Friday the administration announced that CLASS will not be implemented because it’s not fiscally sustainable. It’s not usually the purview of the executive branch to decide which laws will or won’t be implemented, but a provision in the Affordable Care Act ensured that an analysis of CLASS would have to prove its sustainability before it was put in motion.
IWF’s Carrie Lukas has already written about this embarrassing turn of events for the administration. “Too bad a similar provision wasn’t made for the rest of [ObamaCare],” she wrote. I agree with Carrie – the shortcomings of the CLASS program are indicative of the entire Affordable Care Act’s disregard for fiscal reality.
The Affordable Care Act was a hefty mess – more than 2,000 pages. Many liberals argue that a simpler solution would have been to implement a national single-payer health care system. But that’s not what they got. Trust me, conservatives and libertarians weren’t thrilled either with the resulting legislation either.

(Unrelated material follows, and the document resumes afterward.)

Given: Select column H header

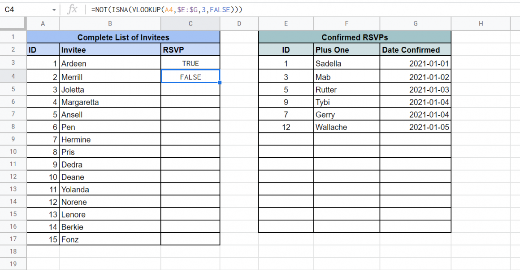Looking at the screenshot, I should coord(481,24).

But back in March 2010, to convince some more budget-conscious Democrats to toe the party line and vote ObamaCare through anyway, advocates relied on the comforting CBO score that deemed the law “deficit neutral.”
It’s not class warfare, right? It’s math: So, the basic idea was $500 billion in Medicare cuts + $500 billion in new taxes = $1 trillion needed to spend on the law’s other goodies.
But clearly, ObamaCare was never deficit-neutral, or deficit-reducing (that's laughable). Just because the CBO says, “This law costs X” doesn’t mean the law’s true costs have all been evaluated. Also, CBO scores only attempt to estimate a law’s expenditures and revenues for the next ten years. I’m not calling the CBO a liar – I’m just recognizing the limits with which they must view the law. The CBO has to score everything based on a set of assumptions about what will happen, and they must rely heavily on what’s in the language of the statute. Imagine what a headache ObamaCare must’ve been.
The CLASS Act was meant to provide $86 billion in savings. As Julian Pecquet from The Hill figures:
CBO had scored the long-term care program for people with disabilities as saving the nation $86 billion in spending over 10 years. That's about 40 percent of the health law's $210 billion in total estimated deficit reduction over the next decade.
Now that it’s not being implemented, we have to ask, where is the administration planning on making up for those lost future savings? Technically, it's considered "moot" money now, because CLASS's dismissal was an administrative action (which the CBO just considers as part of its baseline). So, that's $86 billion that's supposed to quietly disappear.
ObamaCare should ultimately be repealed or struck down in its entirety, but if it isn’t, we can blame CLASS, along with other accounting gimmicks and broken promises, as the reasons why its costs will one day be much higher than projected.
But back to Carrie’s suggestion – that ObamaCare needs a provision to ensure its funds are sustainable. Well… wasn’t this what the individual mandate was for?
Conservatives and liberals have both recognized that without the individual mandate ObamaCare would go bankrupt. No part of this law makes economic sense. That’s why people must be forced to buy into it. And that’s why no one – not doctors, not patients, not states, not employers – wants to see it further damage our health care system.